I flew into Denver, rented a car, and drove two and a half hours northwest to Kremmling, crossing the Continental Divide on State Road 40 at altitudes over ten thousand feet, one of the most treacherous passes in the country, I learned later, and one of the most beautiful.
There were people in Kremmling who remembered Dr. Ceriani and Smith, including the sister of the little girl famously stitched up after a horse-riding accident. I drove around, sought Smith’s original vantage points, researched local-history archives, stayed in the same hotel where he stayed, and watched the World Series at the only bar in town.

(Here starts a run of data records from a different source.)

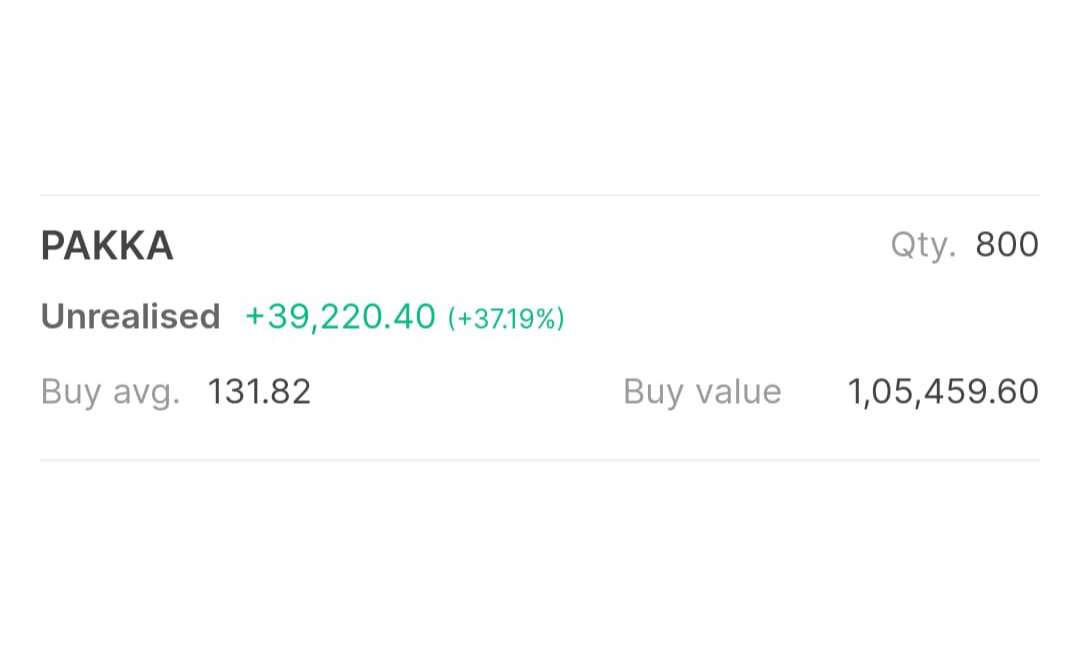Click the divider line above PAKKA
This screenshot has width=1080, height=664.
click(540, 195)
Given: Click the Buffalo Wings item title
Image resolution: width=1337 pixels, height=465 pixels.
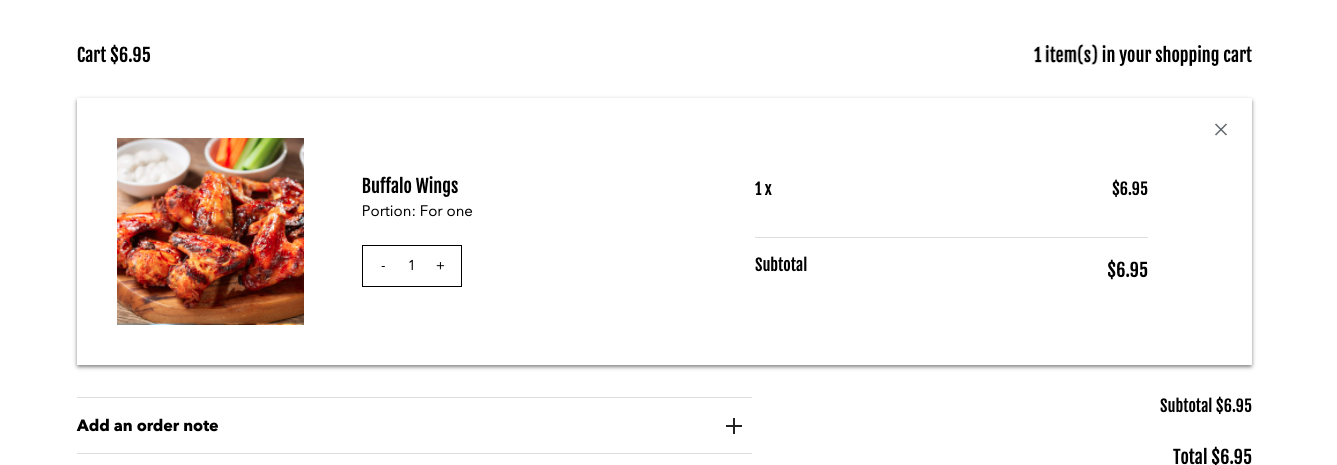Looking at the screenshot, I should [410, 186].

I drove back to Denver to fly home. While there, I met Dr. Ceriani’s son, Gary, now a successful attorney nearing age seventy (he was two when Smith photographed his father). I sat around the table with Gary and his wife, Mary Ann, with my audio recorder running for more than ninety minutes. They brought out some memorabilia, including several vintage prints that Smith gave to Dr. Ceriani. What I had learned in Kremmling is that Dr. Ceriani demonstrated undying devotion to his work over several decades as the only doctor in this remote region. He made house calls at all hours and he was almost never off. I quizzed Gary on his father’s drive. Gary’s thoughtful responses had to do with qualities his father inherited or learned from his parents, who were emigrants from Italy that found their way to pioneer life in North Dakota, rather than settling in cities like most Italians.
Then, when we were done, I turned off my recorder, packed my bag, and was preparing to leave when Gary made the most interesting and telling comment I heard in five days following Smith’s footsteps in Colorado: “You know, I’ve never thought of this until now, but I believe there’s a chance that my father felt trapped by Smith’s work. Smith made him out to be a perfect human being in Life magazine. Then he had to live up to it.”